◆ About this task ◆
Write the next part of the essay on dog names and the human-animal bond, beginning right after its final sentence about failing to find a boy name for the new puppy.

◆ Source document ◆
....

Dog Names and the Human-Animal Bond, Part One

When I drop Alex at doggy daycare, there is a check-in sheet where I add his name, my signature, and the drop-off time. I’m always amused by the variety of dog names on the list, Alex’s playmates for the day. There’s Bodhi and Kosmo, who must beĀ  wise old souls; Cricket and Frodo; Banjo and Echo; Axel, Cruiser, Diesel and Harley; Macgregor and Midnight; Sadie, Sasha, and Sunny; Sophie and Sweetpea; Roxy and Rosie; Nibbler, Brie and Gumbo; Chance and Cooper; Buddy, Chessie, Vixen and Zoe. There’s a story behind each name, I suspect.First, the story behind Alex’s name. I had reserved a puppy in his litter, not knowing if I would get a boy or a girl. Somehow I felt I would get a female pup, so I began making lists of girl names. They came easily, and soon I had a list of possibilities. I pored over books of dog names and web sites of dog names. I considered literary names such as Flush, Elizabeth Barrett Browning’s loyal spaniel. “Sounds like a toilet,” my mother said. As the big day approached, I winnowed the list to mostly human names for girls.

Surprise! the litter was six boys. Within a few days the breeder had given each of them a puppy name, and she was diligent about emailing photos of the boys every few days. At 8 weeks she would evaluate each pup, taking into consideration its show potential, temperament, and fit with the owner’s lifestyle, before placing it. I had told her I was not interested in showing, but hoped to train my pup to be a therapy dog. “So you want a laid back but confident puppy,” she replied. Exactly.

"Winters" (center pup) at 3 weeks

"Winters" (center pup) at 3 weeks

I was having trouble finding a boy name that suited. “Names that end in -er, like Spencer or Cooper, are good for boys,” a friend advised. My previous Welsh springer, Byron, had also been a challenge to name. His original name was Ivan, and I wanted to change that lest he become known as “the Terrible.” I consulted guidebooks to Wales, but all the place names were unpronounceable. In the end, Byron was named for a small California winery that produces a wonderful Chardonnay. I had a bottle sitting on the kitchen counter as I mulled over names. It seemed to fit, and Byron it was. I knew the right name for my new pup would appear, but as the weeks went by I wasn’t getting anywhere with boy names.

....

◆ Information given ◆

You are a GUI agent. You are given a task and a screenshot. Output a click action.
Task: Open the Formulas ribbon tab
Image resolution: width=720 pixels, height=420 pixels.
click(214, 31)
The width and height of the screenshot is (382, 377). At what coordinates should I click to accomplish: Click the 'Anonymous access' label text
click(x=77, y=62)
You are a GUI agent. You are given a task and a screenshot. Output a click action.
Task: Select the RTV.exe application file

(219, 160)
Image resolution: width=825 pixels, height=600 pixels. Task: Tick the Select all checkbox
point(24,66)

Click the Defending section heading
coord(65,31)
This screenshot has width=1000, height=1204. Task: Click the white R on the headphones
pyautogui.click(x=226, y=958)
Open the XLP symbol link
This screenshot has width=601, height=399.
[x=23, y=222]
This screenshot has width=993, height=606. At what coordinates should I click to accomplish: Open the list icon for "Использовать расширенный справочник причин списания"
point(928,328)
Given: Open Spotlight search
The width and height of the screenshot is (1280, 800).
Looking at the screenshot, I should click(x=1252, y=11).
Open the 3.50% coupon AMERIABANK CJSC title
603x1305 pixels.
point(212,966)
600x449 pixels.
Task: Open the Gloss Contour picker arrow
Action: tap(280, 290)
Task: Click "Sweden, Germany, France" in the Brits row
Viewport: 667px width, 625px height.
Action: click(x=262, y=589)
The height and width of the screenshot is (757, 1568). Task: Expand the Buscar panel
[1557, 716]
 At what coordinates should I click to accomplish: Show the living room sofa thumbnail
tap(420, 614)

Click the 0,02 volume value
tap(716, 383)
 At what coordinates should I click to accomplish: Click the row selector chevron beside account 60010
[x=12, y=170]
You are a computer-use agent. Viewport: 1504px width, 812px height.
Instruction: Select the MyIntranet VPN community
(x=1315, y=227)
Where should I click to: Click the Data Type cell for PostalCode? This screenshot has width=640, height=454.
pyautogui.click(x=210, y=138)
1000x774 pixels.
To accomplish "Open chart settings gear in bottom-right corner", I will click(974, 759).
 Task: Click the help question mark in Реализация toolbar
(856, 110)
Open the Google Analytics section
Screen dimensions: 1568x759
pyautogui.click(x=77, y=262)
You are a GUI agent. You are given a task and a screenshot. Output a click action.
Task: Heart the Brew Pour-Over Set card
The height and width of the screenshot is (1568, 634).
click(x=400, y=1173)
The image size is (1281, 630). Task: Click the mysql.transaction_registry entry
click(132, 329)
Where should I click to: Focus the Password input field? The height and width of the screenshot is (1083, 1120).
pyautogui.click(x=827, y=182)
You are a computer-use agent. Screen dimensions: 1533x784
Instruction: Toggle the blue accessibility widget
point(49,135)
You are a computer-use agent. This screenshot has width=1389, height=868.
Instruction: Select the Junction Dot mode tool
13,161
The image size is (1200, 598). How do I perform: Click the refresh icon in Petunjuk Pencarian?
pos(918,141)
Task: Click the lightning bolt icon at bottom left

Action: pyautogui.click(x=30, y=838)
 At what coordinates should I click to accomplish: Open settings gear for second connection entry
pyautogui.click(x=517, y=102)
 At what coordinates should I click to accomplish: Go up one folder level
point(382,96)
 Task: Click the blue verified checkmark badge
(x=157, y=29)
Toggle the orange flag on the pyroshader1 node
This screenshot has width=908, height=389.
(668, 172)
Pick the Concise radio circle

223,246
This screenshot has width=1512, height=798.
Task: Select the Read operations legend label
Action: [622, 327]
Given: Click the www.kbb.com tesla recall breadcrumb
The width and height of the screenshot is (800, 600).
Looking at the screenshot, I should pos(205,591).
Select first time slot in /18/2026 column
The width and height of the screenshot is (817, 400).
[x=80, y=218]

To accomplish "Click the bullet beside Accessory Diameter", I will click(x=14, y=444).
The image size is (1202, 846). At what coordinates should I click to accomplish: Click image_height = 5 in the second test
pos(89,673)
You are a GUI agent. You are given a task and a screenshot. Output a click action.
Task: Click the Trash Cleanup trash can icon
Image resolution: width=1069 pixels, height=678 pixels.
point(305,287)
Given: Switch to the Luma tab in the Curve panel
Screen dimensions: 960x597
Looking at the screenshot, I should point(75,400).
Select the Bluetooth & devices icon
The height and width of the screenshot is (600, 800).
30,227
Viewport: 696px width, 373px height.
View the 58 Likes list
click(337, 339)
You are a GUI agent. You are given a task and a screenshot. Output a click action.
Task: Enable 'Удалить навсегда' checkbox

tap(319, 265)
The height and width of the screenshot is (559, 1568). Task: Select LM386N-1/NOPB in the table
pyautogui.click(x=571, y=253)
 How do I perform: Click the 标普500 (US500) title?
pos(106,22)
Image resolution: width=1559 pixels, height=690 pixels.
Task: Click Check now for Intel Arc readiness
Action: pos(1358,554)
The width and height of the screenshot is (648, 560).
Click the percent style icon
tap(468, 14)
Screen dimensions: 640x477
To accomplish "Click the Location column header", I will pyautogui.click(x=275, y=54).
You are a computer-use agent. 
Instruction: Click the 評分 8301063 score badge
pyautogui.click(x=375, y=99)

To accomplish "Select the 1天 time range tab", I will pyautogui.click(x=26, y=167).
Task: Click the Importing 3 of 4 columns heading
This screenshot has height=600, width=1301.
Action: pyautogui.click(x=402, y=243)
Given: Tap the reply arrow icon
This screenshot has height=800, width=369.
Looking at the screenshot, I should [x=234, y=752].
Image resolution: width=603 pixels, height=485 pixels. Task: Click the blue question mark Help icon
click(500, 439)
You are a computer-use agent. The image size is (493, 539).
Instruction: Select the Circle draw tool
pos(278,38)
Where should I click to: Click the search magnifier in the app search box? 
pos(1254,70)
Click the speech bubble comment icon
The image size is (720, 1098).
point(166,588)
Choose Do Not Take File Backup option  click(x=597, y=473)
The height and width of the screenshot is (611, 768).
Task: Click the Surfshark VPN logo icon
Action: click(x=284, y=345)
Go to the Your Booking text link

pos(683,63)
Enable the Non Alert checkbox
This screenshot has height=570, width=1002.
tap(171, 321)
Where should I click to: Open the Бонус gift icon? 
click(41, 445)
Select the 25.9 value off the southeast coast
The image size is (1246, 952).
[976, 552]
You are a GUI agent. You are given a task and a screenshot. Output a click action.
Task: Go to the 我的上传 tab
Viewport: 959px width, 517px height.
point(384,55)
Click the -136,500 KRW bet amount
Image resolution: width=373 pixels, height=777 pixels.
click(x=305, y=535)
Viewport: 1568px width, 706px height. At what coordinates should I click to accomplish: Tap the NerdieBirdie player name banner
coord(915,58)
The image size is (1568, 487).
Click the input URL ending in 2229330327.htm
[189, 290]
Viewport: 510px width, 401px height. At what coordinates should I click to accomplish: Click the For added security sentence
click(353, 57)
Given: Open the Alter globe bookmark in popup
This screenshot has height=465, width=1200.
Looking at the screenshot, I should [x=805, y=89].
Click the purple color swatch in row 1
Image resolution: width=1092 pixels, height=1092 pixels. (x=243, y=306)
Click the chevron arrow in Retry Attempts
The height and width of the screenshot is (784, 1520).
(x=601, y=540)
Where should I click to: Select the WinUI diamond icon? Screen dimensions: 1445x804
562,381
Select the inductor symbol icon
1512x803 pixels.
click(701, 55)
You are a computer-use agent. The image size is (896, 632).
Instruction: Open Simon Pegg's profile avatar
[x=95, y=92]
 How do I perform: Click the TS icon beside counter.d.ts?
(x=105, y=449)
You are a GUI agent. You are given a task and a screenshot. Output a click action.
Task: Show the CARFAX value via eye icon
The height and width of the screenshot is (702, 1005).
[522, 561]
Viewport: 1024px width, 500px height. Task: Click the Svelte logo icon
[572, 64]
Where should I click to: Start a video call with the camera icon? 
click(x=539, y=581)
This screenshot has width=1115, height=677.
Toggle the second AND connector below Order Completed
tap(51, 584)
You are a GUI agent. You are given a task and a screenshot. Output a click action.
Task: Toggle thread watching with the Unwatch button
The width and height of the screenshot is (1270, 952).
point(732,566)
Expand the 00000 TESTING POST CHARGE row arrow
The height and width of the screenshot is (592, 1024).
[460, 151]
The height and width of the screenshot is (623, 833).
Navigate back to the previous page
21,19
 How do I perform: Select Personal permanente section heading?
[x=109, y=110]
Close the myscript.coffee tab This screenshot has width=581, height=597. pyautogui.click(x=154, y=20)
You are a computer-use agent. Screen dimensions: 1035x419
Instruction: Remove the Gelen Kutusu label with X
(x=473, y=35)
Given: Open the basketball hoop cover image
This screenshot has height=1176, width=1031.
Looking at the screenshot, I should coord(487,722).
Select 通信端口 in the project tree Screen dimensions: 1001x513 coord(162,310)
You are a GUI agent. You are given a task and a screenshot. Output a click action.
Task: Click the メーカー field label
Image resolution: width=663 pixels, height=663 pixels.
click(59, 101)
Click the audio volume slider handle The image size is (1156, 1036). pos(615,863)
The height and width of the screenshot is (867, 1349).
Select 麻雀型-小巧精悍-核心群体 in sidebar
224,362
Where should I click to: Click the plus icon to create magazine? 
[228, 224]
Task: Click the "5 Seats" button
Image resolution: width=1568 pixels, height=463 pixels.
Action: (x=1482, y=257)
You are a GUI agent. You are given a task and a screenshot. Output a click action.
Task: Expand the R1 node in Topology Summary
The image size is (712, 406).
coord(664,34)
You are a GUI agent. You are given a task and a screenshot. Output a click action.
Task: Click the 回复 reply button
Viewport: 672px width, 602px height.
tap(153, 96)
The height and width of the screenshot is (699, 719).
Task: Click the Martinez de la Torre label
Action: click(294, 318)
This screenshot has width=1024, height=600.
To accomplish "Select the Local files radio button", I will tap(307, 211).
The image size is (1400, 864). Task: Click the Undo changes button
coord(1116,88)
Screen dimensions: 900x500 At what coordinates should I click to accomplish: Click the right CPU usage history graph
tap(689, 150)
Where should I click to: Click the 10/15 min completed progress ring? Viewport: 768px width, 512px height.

....

◆ Response to the exercise ◆
Meanwhile the breeder sent a list of suggestions for the puppy’s registered name. This litter would be known as the “Sea” litter, playing off of the mother’s registered name, Ch. Slapestone’s Sea Breeze. Suggestions included Seabiscuit, Sea Star, Seattle Slew, Sea Sprite, Seaworthy, and many other creative names. I chose “Two if By Sea.”

As the date to pick up the puppy approached, I mulled over names in earnest. The puppy I would get was called “Winters” as he had a small snowflake type of mark on his back. I studied the photos of his adorable puppy face for inspiration. I looked at his pedigree for ideas. Then, like a bolt from the blue, the name appeared.

The puppy’s sire, Ch. Statesman’s Nearco, was known as Cecil. Cecil Frances Alexander was the British composer of the children’s hymn, All Things Bright and Beautiful, All Creatures Great and Small, All Things Wise and Wonderful, The Lord God Made Them All (1848). Thus “Winters” became Cecil Alexander, “Alex.”

I have a wonderful CD by British composer John Rutter than includes All Things Bright and Beautiful. I played it for Byron and Emily often, and for me it captures the innocence, beauty, and spiritual essence of all animals. I’m pleased to connect Alex’s name with this timeless hymn.

What’s the story behind your dog’s name? I’d love to hear it!